In her nineties, my mum spent her last years as the resident of a north London nursing home. In one of those ironies that history often throws up, more than half the staff working there came from Romania and Poland. They have followed in the footsteps of my grandparents, but driven by the hope of economic improvement rather than by fear of persecution. Like my grandparents, they have to cope with the venom and vitriol of large chunks of the tabloid press.

People have always moved. They have gravitated to cities such as Birmingham, which forms the centrepiece of this book. During the nineteenth century, America was the magnet. Sixty million Europeans crossed the Atlantic in the hundred years from 1820 to 1920. They are the ancestors of the Italian, Polish, Irish, German, Jewish and French diaspora found across the United States and Canada today. But since the Second World War, the pace of population movement across the globe has accelerated with Europe becoming a magnet rather than a source. This has been prompted by three main factors. Firstly, there is the long-term trend of people migrating from rural to urban settings as industrialisation and the spread of manufacturing has intensified. Across the world more than 50 per cent of people now live in cities. This sucking in of labour has been occurring in the UK since the Enclosure Acts of the eighteenth century. When labour was needed after the Second World War the countryside was largely exhausted as a source of prospective workers. Instead, Britain looked to its former and existing colonies, firstly the Irish, but then people from the Caribbean and those from India and Pakistan. The Netherlands and France looked to their colonies, too, notably the East Indies and the North African Maghreb, while the German economic miracle was powered by labour from southern Italy, the former Yugoslavia and Turkey. In the 1950s and 1960s in Spain, rural labourers flocked to the main cities and then on into France, while many Italians from the Mezzogiorno went to the northern cities of Milan and Turin or on to Switzerland and Germany. The picture was broadly similar in the United States as people left the countryside for the cities and migrants entered from both Europe and increasingly from Central and Latin America. China reflects this picture but on a grander scale: in the two decades from 1990 more than 120 million peasants and farm labourers equivalent to the total population of Britain and France moved from the country to the city.
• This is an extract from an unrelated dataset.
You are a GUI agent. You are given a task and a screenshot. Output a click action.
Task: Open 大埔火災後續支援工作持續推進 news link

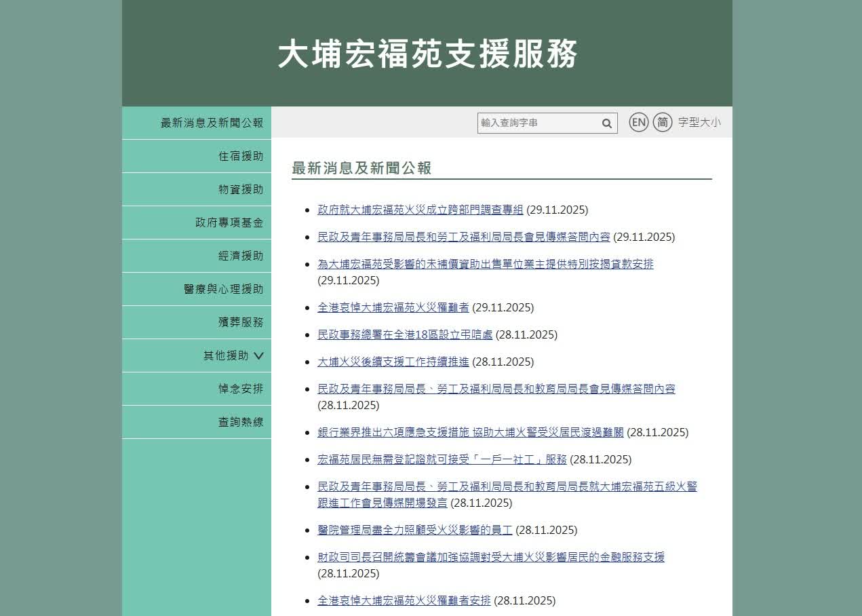pyautogui.click(x=393, y=362)
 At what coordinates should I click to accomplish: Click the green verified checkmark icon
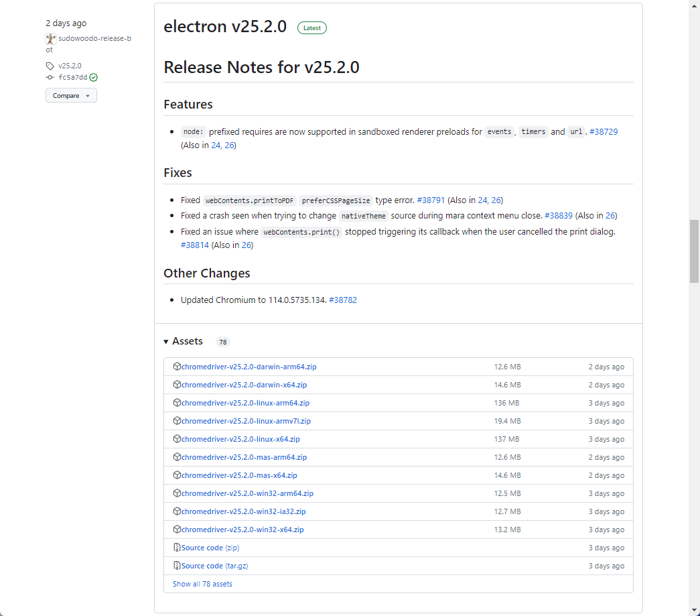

Secondly, the impact of globalisation has exacerbated these migratory trends. One key element has been the development of extensive, cheaper air travel. The onset of mass tourism makes getting to the developed world much easier. With the diffusion of the internet and new technologies, the images and attractions of other places through television and mobile phone are now much more accessible to the majority of people. And once diasporas get established in cities, then other villagers have contacts there, relatives or friends with whom they can make their initial base before striking out into the unknown. Such examples litter the pages of this book as newcomers start off their stay lodging with family and friends.

Thirdly, political changes have prised open the world. The closed systems of the former Communist bloc have collapsed. Their opening up to trade and commerce has been accompanied by new opportunities for some of their citizens, too, through education and travel. This has been most evident in Europe with the accession of former Communist bloc, East European countries to the European Union suddenly making the richer West accessible to the poorer East. At the same time previously frozen conflicts burst asunder. During the 1990s as an immediate consequence of the ending of the Cold War there was a sharp rise in the number of asylum seekers and refugees fleeing conflicts and civil wars in places such as Yugoslavia, Afghanistan and Somalia. A relative lull in numbers in the first decade of the twenty-first century has been followed by a sharp rise again following the ongoing crises in the Middle East and the upheavals of the Arab Spring. This had a dramatic political impact on Europe during 2015 but the numbers of people seeking asylum remain a fraction of those refugees being accommodated in countries directly neighbouring these conflicts such as Lebanon, Jordan, Pakistan and Turkey.